Visual: difficult child frequently has trouble keeping supplies organized, watches other students move around the room, and looks away from tasks to notice other activity in the room.

Movement: difficult child always seeks all kinds of movement that may interfere with his day, is always on the go, fidgets during activities, and finds excessive reasons to move around the room.

Touch: difficult child displays an unusual need to touch different textures, comes close to people's personal space when talking, touches people and objects to the point of irritation, and has difficulty standing in line when close to people.

Behavior: difficult child is inflexible, withdraws from changes in routine and new situations, is easily frustrated, and more over-reactive to situations compared to peers.

WISC-IV scores: Full scale IQ 92; Verbal comprehension 102; Perceptual Reasoning 104; working memory 80; processing speed 80.

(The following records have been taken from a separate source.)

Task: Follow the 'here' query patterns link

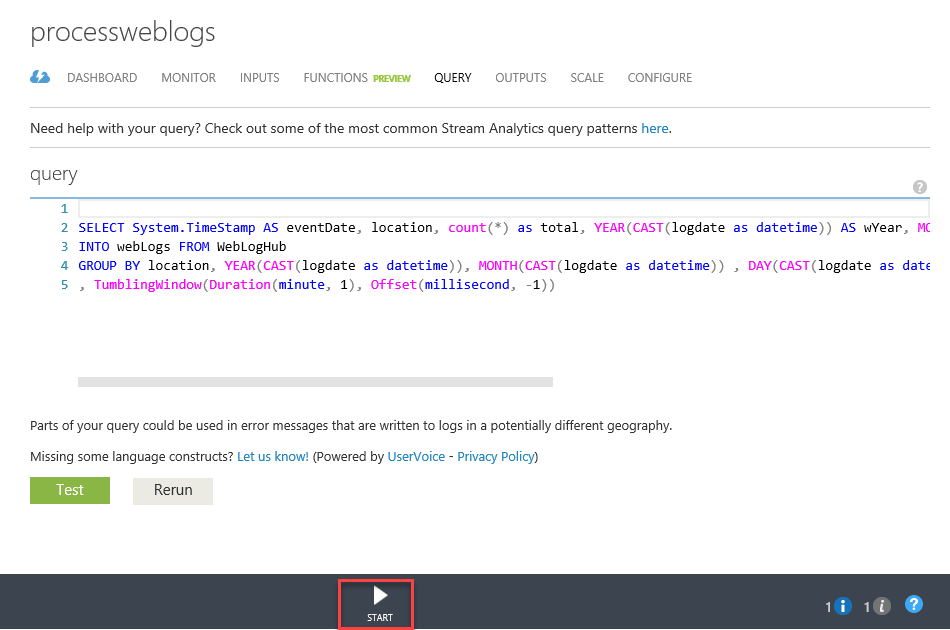Action: [x=654, y=129]
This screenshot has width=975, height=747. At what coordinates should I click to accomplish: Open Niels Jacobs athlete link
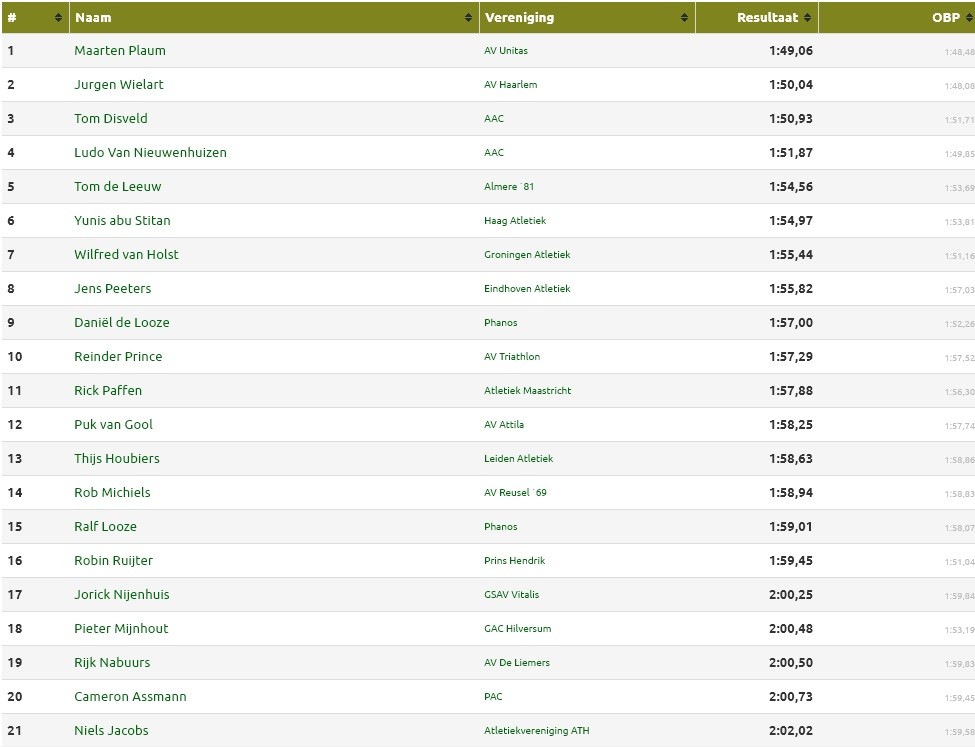click(111, 731)
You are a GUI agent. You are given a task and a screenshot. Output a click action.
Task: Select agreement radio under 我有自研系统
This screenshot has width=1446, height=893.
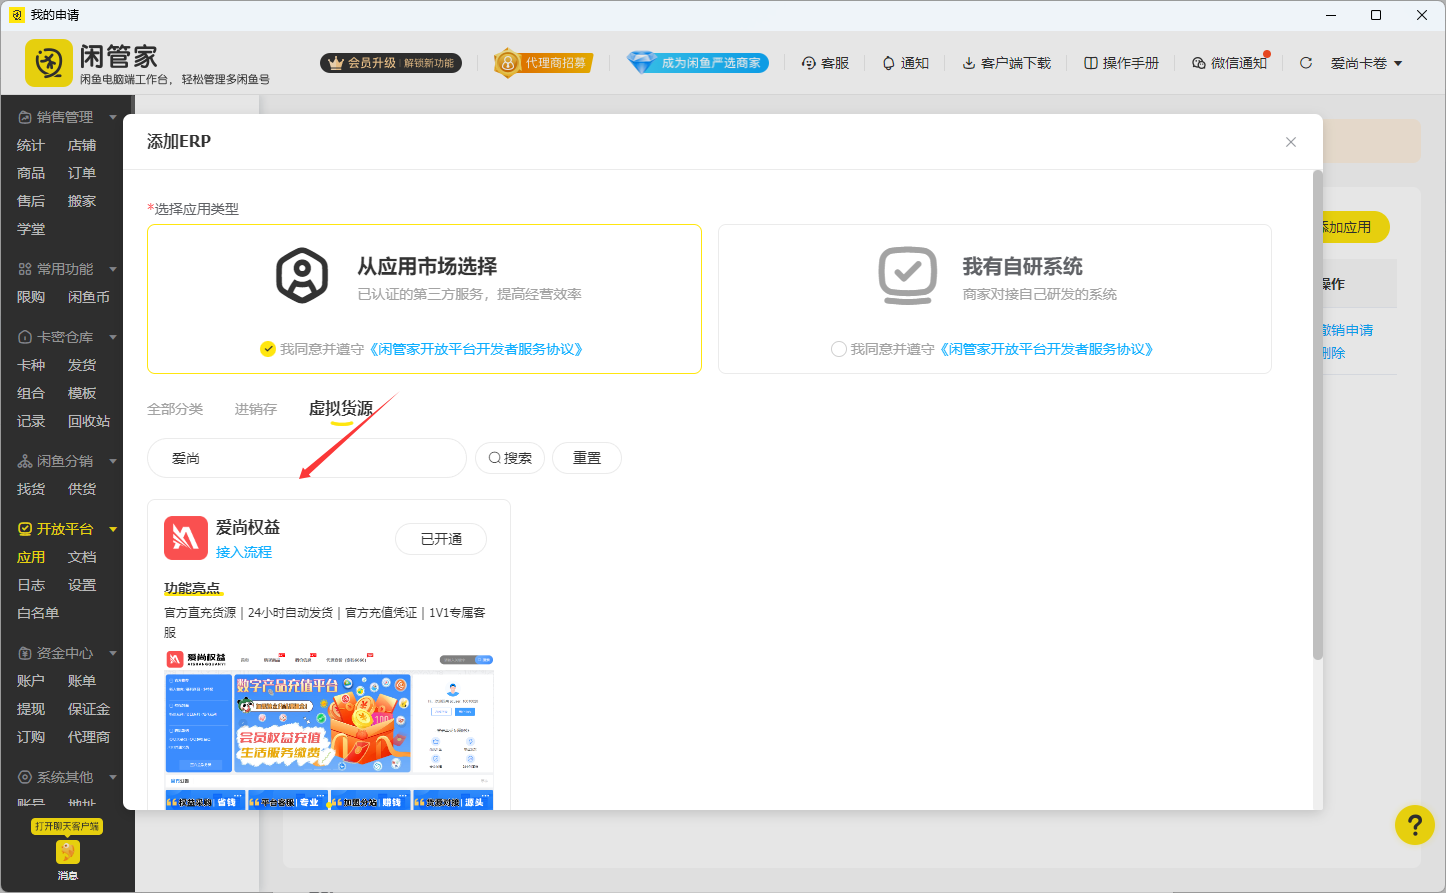(838, 349)
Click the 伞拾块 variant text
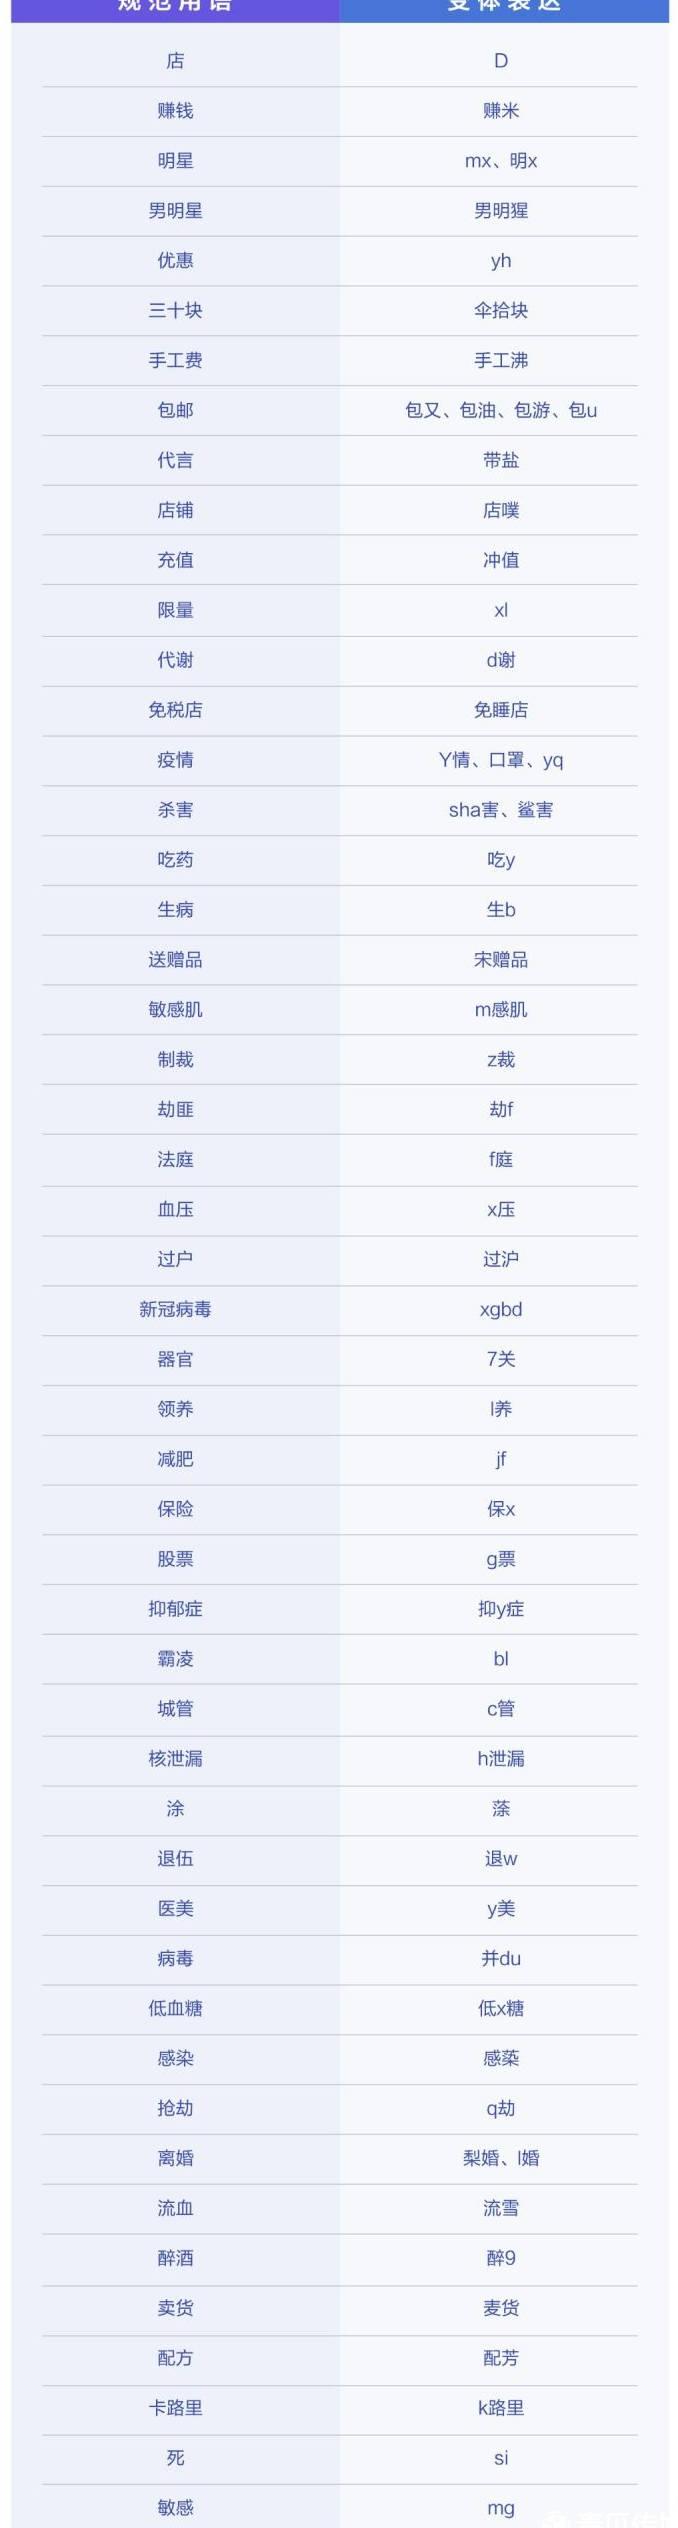The image size is (678, 2528). tap(501, 311)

Additional note on this says he was unable to repeat a 2 digit sequence back to the tester. Initially, the test asked him to repeat a sequence backwards. If she said A2, he was to say 2A. He could not do that, so she asked him to just repeat the sequence back to her (he should say A2 back) and he could not do that.

ABAS Scores significantly significant by over half of all raters in the following categories Communication, Community Use, Functional Academics, Health and Safety, Self care, Self direction, and Social.

All 13 categories in the Connors Rating Scale were "significantly problematic" (scores above 66) when rated by his mainstream teacher - all of her scores were above 80, some into the 90's. His SpEd teacher and family only rated him problematic in the categories Oppsitional (67), Hyper (68), and Emotional Lability (86).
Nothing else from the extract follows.